Absolutely not happening.
But…
One last test.
‘Eden?’
She glanced over her shoulder in the exact way she had that last time too, the defiant tilt of her chin at once challenging and enthralling. That night it had been enough for him to stalk over to her and demand one last kiss, unaware that she was leaving his bed and going straight into betraying him with his best friend.
She was watching him warily, her breath turning a touch agitated, bringing his attention to the seductive curve of her breasts. ‘Your Highness?’
He ignored her tart tone and delivered his message. ‘We will meet again.’
There was no disadvantage to forewarning her. Now he’d found her again she would need supernatural powers or the help of Houdini himself to slip through his grasp again.
Her silken throat moved, but stopped shy of a swallow. It was almost admirable, the way she fought not to show her alarm. But it didn’t matter. Whatever game she was playing, he would get to the bottom of it.
Then pay her back a hundredfold.
‘Not if I can help it,’ she parried.
Then she slipped through the door, slamming it behind her.
He waited all of ten seconds before he yanked the door open. Ramon and his men hovered outside the door, along with his half-brothers.

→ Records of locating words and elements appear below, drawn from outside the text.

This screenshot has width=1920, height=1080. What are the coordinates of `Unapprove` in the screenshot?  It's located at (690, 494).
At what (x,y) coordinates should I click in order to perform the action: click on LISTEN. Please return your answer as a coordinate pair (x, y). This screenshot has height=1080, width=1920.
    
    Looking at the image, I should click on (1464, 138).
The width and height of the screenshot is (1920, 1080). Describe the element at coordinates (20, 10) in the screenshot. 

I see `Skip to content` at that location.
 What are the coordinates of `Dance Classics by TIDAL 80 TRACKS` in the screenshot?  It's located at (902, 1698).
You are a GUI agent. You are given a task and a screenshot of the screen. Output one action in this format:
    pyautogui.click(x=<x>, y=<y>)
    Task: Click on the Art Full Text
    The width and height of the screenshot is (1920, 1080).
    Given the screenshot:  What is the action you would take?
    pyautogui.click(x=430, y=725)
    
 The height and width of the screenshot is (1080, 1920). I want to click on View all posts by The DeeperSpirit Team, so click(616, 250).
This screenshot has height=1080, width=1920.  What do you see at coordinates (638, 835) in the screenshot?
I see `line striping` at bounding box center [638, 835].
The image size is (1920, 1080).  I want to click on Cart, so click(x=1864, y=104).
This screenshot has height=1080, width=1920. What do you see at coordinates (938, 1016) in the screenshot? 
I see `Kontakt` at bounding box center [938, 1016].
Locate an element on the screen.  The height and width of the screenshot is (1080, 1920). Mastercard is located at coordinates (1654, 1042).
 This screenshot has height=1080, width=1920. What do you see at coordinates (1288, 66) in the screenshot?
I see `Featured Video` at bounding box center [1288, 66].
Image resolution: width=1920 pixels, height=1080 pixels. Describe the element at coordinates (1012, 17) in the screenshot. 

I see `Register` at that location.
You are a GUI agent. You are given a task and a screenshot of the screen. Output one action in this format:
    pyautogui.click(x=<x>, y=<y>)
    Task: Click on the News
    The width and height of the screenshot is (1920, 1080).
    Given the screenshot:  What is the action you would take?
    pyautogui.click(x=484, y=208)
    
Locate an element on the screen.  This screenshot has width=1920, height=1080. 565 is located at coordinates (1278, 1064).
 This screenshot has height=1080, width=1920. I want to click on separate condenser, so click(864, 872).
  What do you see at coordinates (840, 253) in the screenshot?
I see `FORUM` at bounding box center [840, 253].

Teo and Valenti sauntered in, eyes the same colour as his examining him keenly.
‘Want to fill us in on what’s going on?’ asked Teo. ‘I mean, she’s hot, sure…but you can’t just ditch us and—’
‘You don’t remember her?’ This came from Valenti.
Teo frowned. ‘Should I?’
Valenti’s droll gaze said he was internally rolling his eyes. ‘She’s the girl. From Arizona.’
Teo’s jaw dropped, but before he could speak Azar raised a hand, directing his next words to his security chief.
‘Follow her. Do not let her out of your sight. I want to know where she goes, who she sees, where she lives. I want to know everything there is to know about Eden Moss by midnight. Understood?’